### Dataset extract
**********
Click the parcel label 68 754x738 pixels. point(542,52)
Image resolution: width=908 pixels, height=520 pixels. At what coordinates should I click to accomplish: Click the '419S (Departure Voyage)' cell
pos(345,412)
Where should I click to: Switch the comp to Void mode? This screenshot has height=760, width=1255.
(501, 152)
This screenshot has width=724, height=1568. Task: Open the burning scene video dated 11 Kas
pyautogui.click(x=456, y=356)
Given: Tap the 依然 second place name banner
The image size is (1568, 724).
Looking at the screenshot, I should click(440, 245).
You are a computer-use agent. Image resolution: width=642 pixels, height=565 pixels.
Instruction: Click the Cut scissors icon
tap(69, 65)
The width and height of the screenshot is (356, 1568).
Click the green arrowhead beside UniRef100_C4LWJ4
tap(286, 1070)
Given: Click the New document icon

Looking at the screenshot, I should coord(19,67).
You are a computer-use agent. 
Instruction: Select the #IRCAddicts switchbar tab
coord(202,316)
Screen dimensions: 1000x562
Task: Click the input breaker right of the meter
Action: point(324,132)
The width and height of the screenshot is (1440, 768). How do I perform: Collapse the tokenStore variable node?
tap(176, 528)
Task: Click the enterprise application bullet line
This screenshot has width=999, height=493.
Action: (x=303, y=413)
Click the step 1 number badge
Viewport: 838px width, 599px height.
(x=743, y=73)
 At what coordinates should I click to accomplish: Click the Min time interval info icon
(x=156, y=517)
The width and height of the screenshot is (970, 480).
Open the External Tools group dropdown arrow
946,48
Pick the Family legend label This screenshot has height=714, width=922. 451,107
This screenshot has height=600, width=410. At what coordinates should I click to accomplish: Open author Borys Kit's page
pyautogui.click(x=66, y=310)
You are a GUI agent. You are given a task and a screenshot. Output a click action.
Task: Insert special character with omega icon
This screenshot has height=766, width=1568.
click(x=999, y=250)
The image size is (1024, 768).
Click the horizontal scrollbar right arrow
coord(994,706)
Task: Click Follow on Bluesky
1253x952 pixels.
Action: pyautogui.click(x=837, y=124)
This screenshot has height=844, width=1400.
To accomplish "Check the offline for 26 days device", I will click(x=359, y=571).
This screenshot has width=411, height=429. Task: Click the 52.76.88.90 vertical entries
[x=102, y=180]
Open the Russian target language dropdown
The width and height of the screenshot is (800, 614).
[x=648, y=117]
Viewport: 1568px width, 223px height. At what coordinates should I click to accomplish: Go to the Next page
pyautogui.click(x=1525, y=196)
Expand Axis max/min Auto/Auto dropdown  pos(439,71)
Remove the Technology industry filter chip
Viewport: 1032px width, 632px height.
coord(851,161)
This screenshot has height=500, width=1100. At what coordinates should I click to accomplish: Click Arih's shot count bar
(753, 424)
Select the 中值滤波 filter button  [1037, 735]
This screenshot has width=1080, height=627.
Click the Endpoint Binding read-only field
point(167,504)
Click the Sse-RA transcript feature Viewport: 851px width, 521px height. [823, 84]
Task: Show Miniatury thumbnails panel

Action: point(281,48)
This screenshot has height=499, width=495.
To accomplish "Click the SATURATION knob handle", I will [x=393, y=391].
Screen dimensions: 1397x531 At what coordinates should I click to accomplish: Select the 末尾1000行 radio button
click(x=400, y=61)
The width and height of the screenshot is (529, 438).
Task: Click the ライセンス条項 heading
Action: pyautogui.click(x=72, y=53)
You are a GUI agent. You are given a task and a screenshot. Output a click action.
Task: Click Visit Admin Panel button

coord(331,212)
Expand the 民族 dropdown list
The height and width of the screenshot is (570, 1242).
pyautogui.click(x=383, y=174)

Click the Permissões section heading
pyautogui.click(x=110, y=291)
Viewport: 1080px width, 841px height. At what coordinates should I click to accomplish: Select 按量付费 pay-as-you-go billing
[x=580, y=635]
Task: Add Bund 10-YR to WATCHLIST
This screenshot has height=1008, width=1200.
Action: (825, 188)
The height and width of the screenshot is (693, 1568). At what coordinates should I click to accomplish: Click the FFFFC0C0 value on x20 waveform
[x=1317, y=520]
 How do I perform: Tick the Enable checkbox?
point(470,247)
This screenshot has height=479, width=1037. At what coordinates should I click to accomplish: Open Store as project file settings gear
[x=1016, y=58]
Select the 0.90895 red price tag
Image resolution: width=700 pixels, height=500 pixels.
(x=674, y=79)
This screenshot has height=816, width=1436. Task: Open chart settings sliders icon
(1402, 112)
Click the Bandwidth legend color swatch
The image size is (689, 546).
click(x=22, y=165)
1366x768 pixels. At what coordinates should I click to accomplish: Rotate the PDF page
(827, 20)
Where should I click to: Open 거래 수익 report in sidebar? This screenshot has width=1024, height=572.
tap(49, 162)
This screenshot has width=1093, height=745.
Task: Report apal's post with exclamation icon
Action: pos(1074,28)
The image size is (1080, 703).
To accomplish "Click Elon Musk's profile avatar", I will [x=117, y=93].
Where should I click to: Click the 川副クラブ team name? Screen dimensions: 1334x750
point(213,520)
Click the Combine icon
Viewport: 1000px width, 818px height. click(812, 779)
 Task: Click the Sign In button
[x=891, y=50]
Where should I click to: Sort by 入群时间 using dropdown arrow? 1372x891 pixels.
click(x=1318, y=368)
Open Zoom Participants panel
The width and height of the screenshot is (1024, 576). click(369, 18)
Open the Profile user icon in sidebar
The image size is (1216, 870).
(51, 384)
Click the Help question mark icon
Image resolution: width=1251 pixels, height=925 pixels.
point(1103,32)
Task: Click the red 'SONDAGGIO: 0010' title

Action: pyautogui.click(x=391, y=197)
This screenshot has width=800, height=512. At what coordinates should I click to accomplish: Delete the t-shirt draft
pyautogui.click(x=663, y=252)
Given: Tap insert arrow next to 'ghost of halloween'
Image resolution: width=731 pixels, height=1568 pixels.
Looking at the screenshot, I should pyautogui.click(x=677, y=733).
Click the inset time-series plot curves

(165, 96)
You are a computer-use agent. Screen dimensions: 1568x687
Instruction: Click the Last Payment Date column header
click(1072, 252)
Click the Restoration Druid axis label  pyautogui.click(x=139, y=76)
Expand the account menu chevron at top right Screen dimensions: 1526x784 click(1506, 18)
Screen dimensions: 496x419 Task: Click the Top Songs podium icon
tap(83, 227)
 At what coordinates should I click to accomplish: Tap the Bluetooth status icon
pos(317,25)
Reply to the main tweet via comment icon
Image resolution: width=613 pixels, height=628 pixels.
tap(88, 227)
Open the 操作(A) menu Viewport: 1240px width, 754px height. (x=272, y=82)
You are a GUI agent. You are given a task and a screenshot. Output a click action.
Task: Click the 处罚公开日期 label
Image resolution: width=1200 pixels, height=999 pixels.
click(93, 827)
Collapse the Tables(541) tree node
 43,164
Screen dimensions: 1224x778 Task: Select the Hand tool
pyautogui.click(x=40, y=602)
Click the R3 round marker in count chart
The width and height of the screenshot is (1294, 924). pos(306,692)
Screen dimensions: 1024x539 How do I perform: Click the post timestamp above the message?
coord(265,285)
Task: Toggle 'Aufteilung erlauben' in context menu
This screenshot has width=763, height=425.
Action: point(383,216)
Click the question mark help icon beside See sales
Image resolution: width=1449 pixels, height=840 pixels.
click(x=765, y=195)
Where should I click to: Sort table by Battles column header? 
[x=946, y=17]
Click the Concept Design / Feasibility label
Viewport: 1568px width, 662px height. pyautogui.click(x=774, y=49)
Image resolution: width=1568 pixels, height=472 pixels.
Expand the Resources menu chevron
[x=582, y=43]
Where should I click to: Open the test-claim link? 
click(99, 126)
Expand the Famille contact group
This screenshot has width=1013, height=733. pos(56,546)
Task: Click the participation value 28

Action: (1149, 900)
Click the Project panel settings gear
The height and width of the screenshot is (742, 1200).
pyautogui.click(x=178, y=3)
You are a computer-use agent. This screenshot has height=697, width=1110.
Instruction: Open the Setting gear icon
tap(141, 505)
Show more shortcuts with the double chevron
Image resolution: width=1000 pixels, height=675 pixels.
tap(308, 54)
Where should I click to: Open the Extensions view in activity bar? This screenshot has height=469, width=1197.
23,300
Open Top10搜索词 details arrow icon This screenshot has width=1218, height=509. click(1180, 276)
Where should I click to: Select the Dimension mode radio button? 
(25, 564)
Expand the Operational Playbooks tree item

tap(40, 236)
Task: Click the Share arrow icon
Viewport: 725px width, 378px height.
**********
### Instructions to follow
Repeat, word for word, the lines above between the line holding "Open the External Tools group dropdown arrow" and the line holding "The image size is (1024, 768).", inclusive; omit everything else.

### Answer to this exercise
Open the External Tools group dropdown arrow
946,48
Pick the Family legend label This screenshot has height=714, width=922. 451,107
This screenshot has height=600, width=410. At what coordinates should I click to accomplish: Open author Borys Kit's page
pyautogui.click(x=66, y=310)
You are a GUI agent. You are given a task and a screenshot. Output a click action.
Task: Insert special character with omega icon
This screenshot has height=766, width=1568.
click(x=999, y=250)
The image size is (1024, 768).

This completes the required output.